Texte extrait
====================

Recommandations du Conseil

RECOMMANDATION N°1 :

Au regard de ces éléments, le Conseil ne peut que maintenir sa demande de suspendre l’application du décret et les expérimentations en cours. Cette suspension doit se prolonger au-delà de l’audit mené par la DINSIC et de l’ANSSI, jusqu’à la tenue d’un débat contradictoire public sur la base d’objectifs clairs et d’architectures techniques alternatives.

Pour ce faire :

  1. Le Conseil appelle le gouvernement à rendre publique une analyse justifiant le choix établi et à supprimer des éventuels éléments dont la publication serait susceptible de mettre en danger la sécurité du projet. Cette analyse devrait inclure une quantification des avantages attendus de l’extension de la base TES dans le cadre du plan Préfectures Nouvelle Génération. Elle devrait justifier de l’utilité même de conserver des données biométriques pour atteindre les finalités avancées. Elle devrait enfin justifier que le choix de conserver ces données sous une forme centralisée offre les meilleures garanties en matière de libertés publiques au regard des règles européennes sur la protection des données.

  2. Une fois ces éléments élaborés et discutés, et une fois publié le résultat de l’audit de sécurité par l’ANSSI et la DINSIC justifiant notamment de l’impossibilité technique d’utiliser le dispositif à des fins d’identification, le Conseil recommande que soit mise en oeuvre une procédure de consultation auprès des communautés scientifique et technologique pour procéder à une analyse des solutions en présence, à une évaluation des risques et des coûts et à l’élaboration éclairée d’architectures adéquates. Les conclusions de cette analyse devraient être présentées publiquement afin qu’une parfaite transparence soit faite quant aux choix politiques et technologiques retenus.

  3. Suite à l’élaboration de ces deux analyses, de nouveaux avis conformes de la CNIL, de l’ANSSI et de la DINSIC devraient être demandés.

RECOMMANDATION N°2 :

Le Conseil recommande par ailleurs d’initier un débat public avec les citoyens, les acteurs de la société civile, le secteur privé et le secteur public sur les sujets de l’identité administrative et de l’identité en ligne. L’objectif de ce débat est de porter une réflexion globale sur les facettes de l’identité à l’ère numérique (rôles respectifs et articulation entre FranceConnect, chaîne de traitement des passeports et de la CNI, identités numériques publiques et privées), qui prenne en compte la généralisation des smartphones, les avancées et l’état de l’art en matière d’architectures (webservices, interfaces de programmation et informatique en nuage). Le Conseil appelle le gouvernement à encourager la recherche publique sur les sujets de l’identité numérique — encore peu soutenue en France — de la biométrie et des moyens de sa sécurisation.

====================

Matériel fourni

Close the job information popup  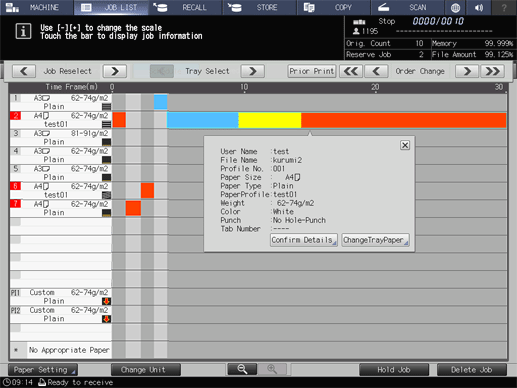pos(405,145)
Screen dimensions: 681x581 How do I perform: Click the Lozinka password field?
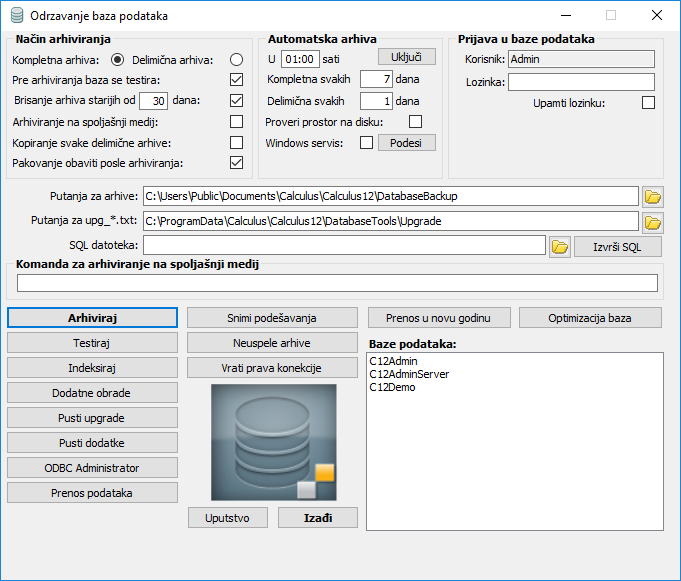[x=580, y=82]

====================

À réaliser
#1 Recopiez fidèlement le passage des recommandations du Conseil qui commence par « Pour ce faire » et se termine par « protection des données. ».
#2 Selon les recommandations du Conseil, auprès de quels organismes de nouveaux avis conformes devraient-ils être demandés une fois les deux analyses élaborées ?

Réponses par tâche
#1
Pour ce faire :

  1. Le Conseil appelle le gouvernement à rendre publique une analyse justifiant le choix établi et à supprimer des éventuels éléments dont la publication serait susceptible de mettre en danger la sécurité du projet. Cette analyse devrait inclure une quantification des avantages attendus de l’extension de la base TES dans le cadre du plan Préfectures Nouvelle Génération. Elle devrait justifier de l’utilité même de conserver des données biométriques pour atteindre les finalités avancées. Elle devrait enfin justifier que le choix de conserver ces données sous une forme centralisée offre les meilleures garanties en matière de libertés publiques au regard des règles européennes sur la protection des données.

#2 Auprès de la CNIL, de l'ANSSI et de la DINSIC.